• _DOCUMENT EXTRACT_
# i am completely new any advise?



## Jamie Lee Hannaford (Mar 27, 2015)

I am thinking of getting a Barnett black widow ( http://www.molevalleyfarmers.com/mvf/store/products/barnett-black-widow-catapult ) with Barnett Ammo packs of 140 x .38.

just a few questions:

how long practicing until you can hunt?

how to stalk small game?

what do your wear out hunting?

all advise will be appreciated please feel free to debate, etc.

:iono: :target:


----------



## Henry the Hermit (Jun 2, 2010)

There is plenty of advice right here on the Hunting Forum.

As for stalking, learn to get close enough to wild game to take a good picture without using the zoom feature. You can learn this skill without wounding animals. When you can consistently put your chosen ammo into a two inch circle at 10 meters, and through a steel vegetable can, you will be ready to hunt.


----------



## SmilingFury (Jul 2, 2013)

There is a lot of information here. All you have to do is read. There is a hunting section among many other sections with all the info you need. Look around as the questions you are asking have been answered many times before. The competitions and badges threads can give you things to do before you try hunting. One must be very very accurate before trying hunting otherwise you risk hurting the animal and putting it through unneeded suffering.

Be well,
SF

Ps: i just saw henry answered just before I did. Sorry if this is repetitive.


----------



## Jamie Lee Hannaford (Mar 27, 2015)

thanks much appricited


----------



## Imperial (Feb 9, 2011)

just a few questions:

how long practicing until you can hunt?










how to stalk small game?










what do your wear out hunting?










but seriously, help us out by telling us if you have any experience with shooting of any kind, hunting and about how old you are. it'll give people a better idea of where to start you off and how to proceed.

• _WHAT YOU NEED TO DO_
**A.** Translate this sentence from the forum thread on catapult hunting into Spanish: "You can learn this skill without wounding animals."
**B.** In the forum thread on catapult hunting, what shooting standard does Henry the Hermit say shows you are ready to hunt?
**C.** Does each statement agree with the forum thread on catapult hunting? Answer yes or no for each, and quote the words that decide it.
(i) Jamie Lee Hannaford plans to use Barnett ammo packs of 140 x .38.
(ii) SmilingFury says only moderate accuracy is needed before trying hunting.
(iii) Henry the Hermit suggests using the zoom feature when photographing wild game.

• _DATASET EXCERPTS_
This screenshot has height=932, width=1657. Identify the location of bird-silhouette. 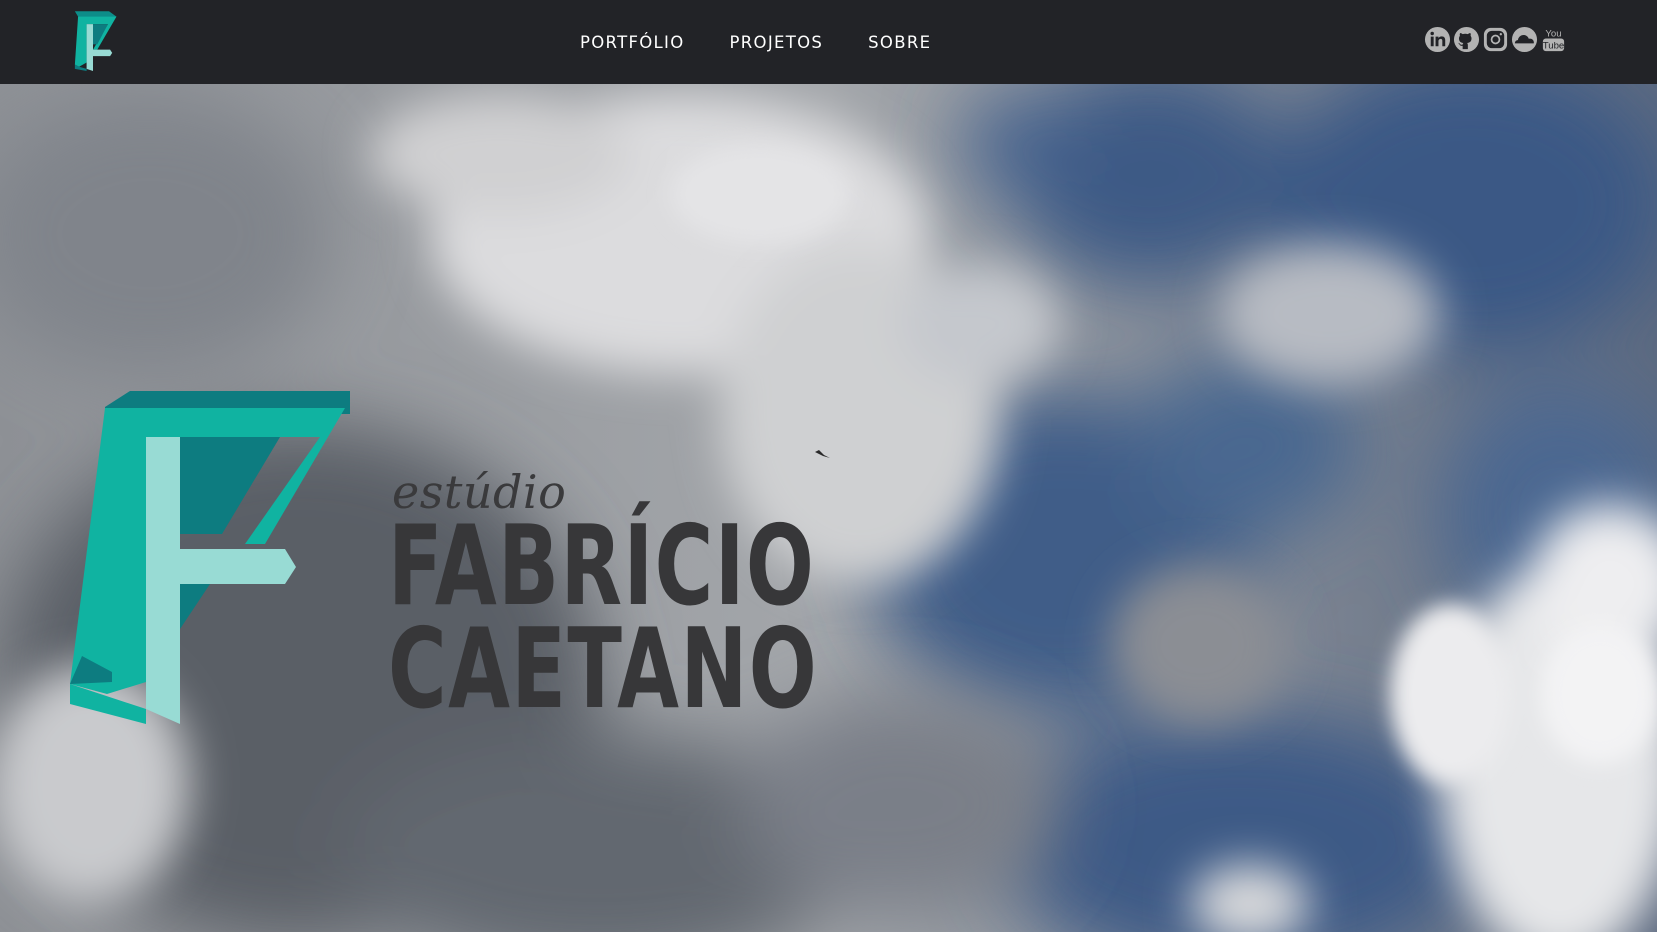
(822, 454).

--

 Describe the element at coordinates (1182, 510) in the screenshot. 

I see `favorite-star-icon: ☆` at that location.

• _OUTPUTS IN ORDER_
**A.** Puedes aprender esta habilidad sin herir a los animales.

**B.** Consistently putting your chosen ammo into a two inch circle at 10 meters, and through a steel vegetable can.

**C.**
(i) Yes: "with Barnett Ammo packs of 140 x .38."
(ii) No: "One must be very very accurate before trying hunting"
(iii) No: "take a good picture without using the zoom feature"